Tim Lesiuk, executive director of business development at the Climate Action Secretariat, says the new B.C. rules accounting for leakage err on the side of caution. "FCOP is seen as overly conservative or not producing enough offsets," he concedes, "but [this ensures] it is doing at least as much good for the atmosphere as it says, and probably more."

Private sector to the rescue?

First Nations in the Great Bear aren't the only ones getting into forest-carbon offsets in B.C. In January 2012, the province invited proposals from private interests willing to reforest Crown land damaged by mountain pine beetle and wildfire in exchange for carbon offset revenues from the newly-planted forests.

For the 2012 planting season, the ministry had hoped to target between 500 and 2,000 hectares of Crown land, with plans to increase that to as much as 10,000 hectares annually by 2015. A Pacific Carbon Trust press release says "banks, carbon finance companies, silviculture firms and First Nations can generate significant carbon credits, which they will be able to sell on the open market as the carbon storage value of these replanted areas increases over time."

In April, Ministry of Forests, Lands and Natural Resource Operations (MFLNRO) spokesperson Vivian Thomas confirmed that four proposals had been received to date, with one under active negotiation. None of the proposed terms were being made public. 
 "This program is a creative way of encouraging the replanting of these areas that generates carbon credits for program partners and reduce the burden of taxpayers," Thomas said.
 Briony Penn doesn't see it this way at all. If the public subsidizes the planting of trees for future generations, then that money needs to flow back in some way to communities and taxpayers, she argues (see sidebar "Whose Carbon? Whose Cash?").

"These decisions are being made now, and there has been absolutely no public discussion about carbon in British Columbia," Penn says.

In June, just as this story was going to print, ministry spokesperson Thomas told Tyee Solutions that the one deal under negotiation had fallen through. "Given the tight timelines, the proponent wasn't able to get the necessary financing together to meet timelines for this year's planting season," she said of the aborted deal. She added that the ministry will be posting another request for proposals in the late summer for the 2013 planting season.

First Nations not racing to get involved

Despite the lure of new revenue, Gary Wouters remains skeptical that many First Nations outside the Great Bear Rainforest will follow its path in the short term.

REQUIRED WORK:
1: From the text on B.C. forest-carbon offsets, return the passage that begins at the words "First Nations in" and stops after "the newly-planted forests.", copied with no changes.
2: Carry the text on B.C. forest-carbon offsets forward from the point where it stops.

SUPPLIED INFORMATION:
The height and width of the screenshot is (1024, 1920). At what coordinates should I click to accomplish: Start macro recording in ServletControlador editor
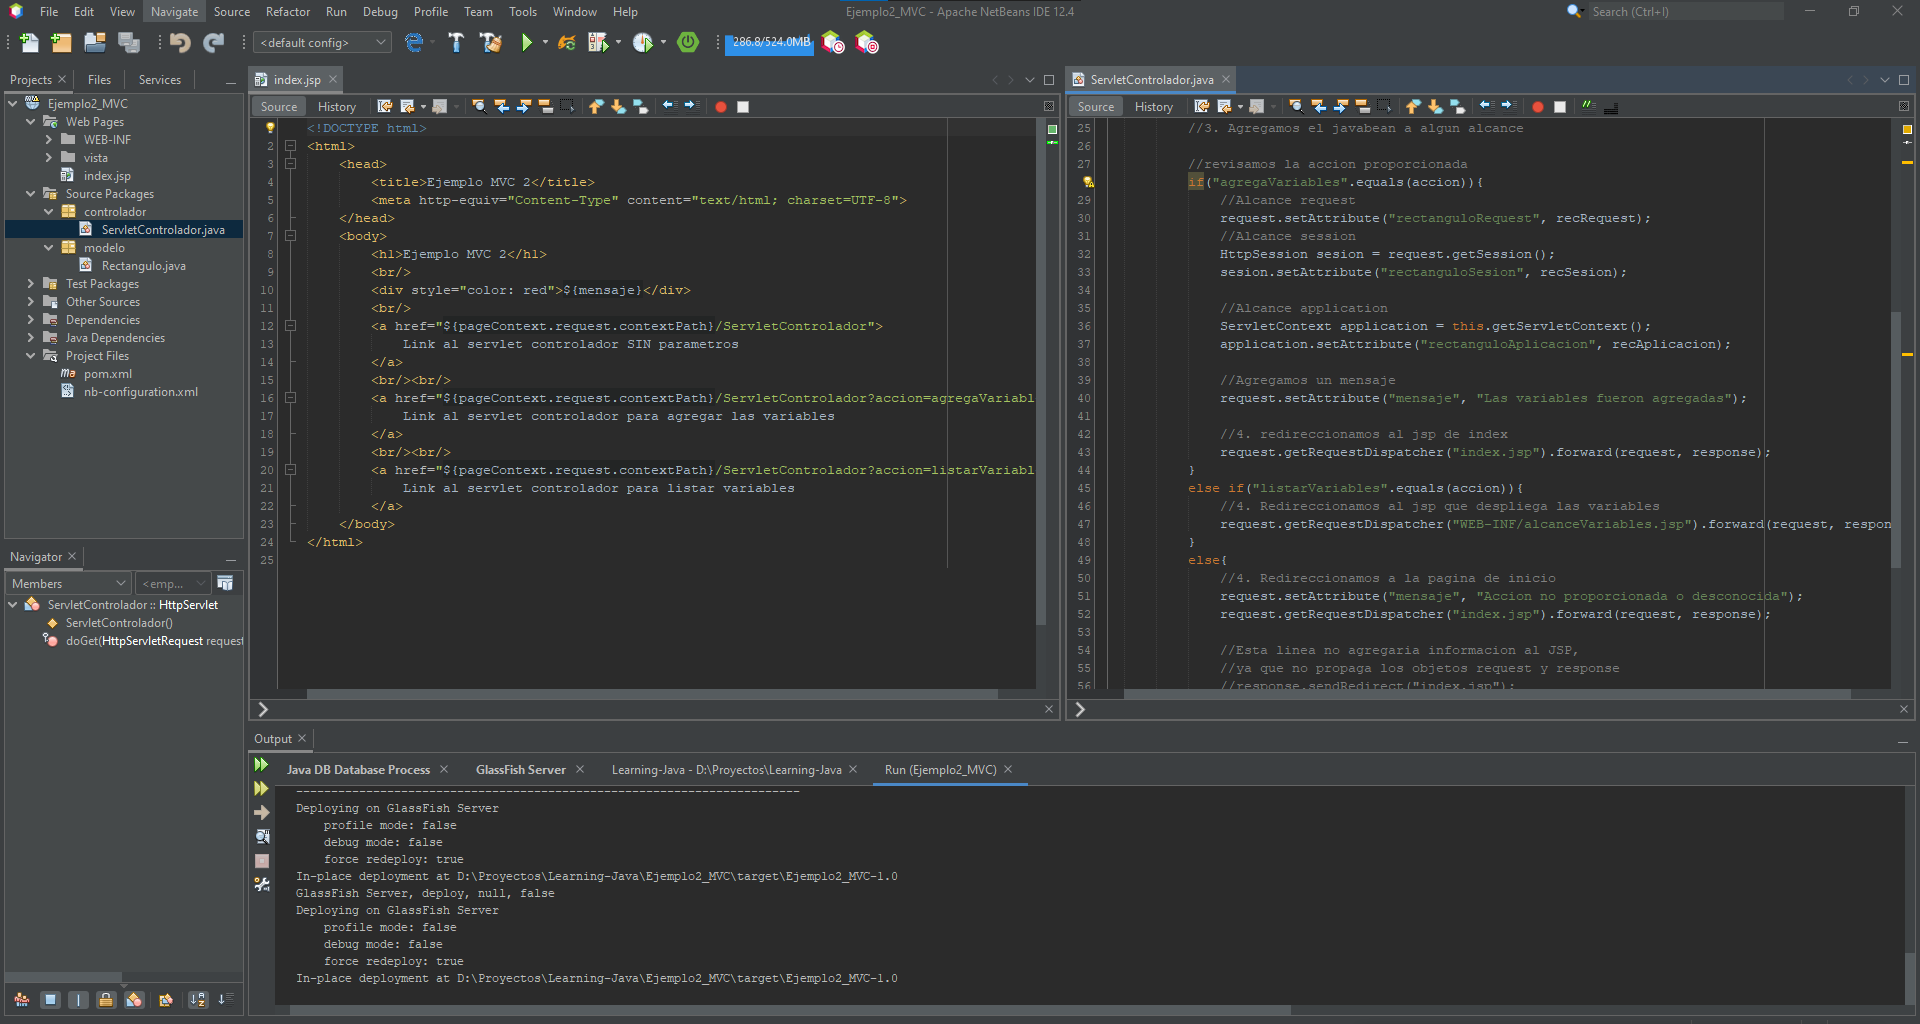click(1537, 107)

ANSWERS TO EACH TASK:
1:
First Nations in the Great Bear aren't the only ones getting into forest-carbon offsets in B.C. In January 2012, the province invited proposals from private interests willing to reforest Crown land damaged by mountain pine beetle and wildfire in exchange for carbon offset revenues from the newly-planted forests.

2:
The upfront costs of defining and qualifying a project, and ongoing management work, are too onerous for most smaller First Nations, he says. "Unless you come together as a collective group and take advantage of the economies of scale, some small First Nations couldn't afford to do it."

The GBR carbon project was also the result of unique circumstances difficult to replicate: there was acceptance of the "ecosystem-based" forest management system by government, and funding specifically dedicated to developing a lower-carbon forest economy.

For other First Nations to seize the same opportunity, Wouters says the province would need to reopen existing land-use agreements and entertain new protected areas and reduced timber harvests on Crown land.

Importance of Great Bear carbon

None of this diminishes the precedent set in the Great Bear. Carbon being drawn from the atmosphere is being captured in forests on land the Crown and First Nations contest -- then packaged into offsets and sold with the profits shared by both. The parties have agreed to set aside their treaty impasse and manage the land for carbon over the next 100 years.

If nothing else, it has bought some time in which to do more.

"The Great Bear is that first little baby step on carbon," says Briony Penn. She says its success could lead to a day when the cost of carbon emissions are factored routinely into every decision government and citizens make. "Once Great Bear is completely figured out, we will all know exactly how much carbon is released into the atmosphere every time a hectare of coastal rainforest is cut down," predicts Penn.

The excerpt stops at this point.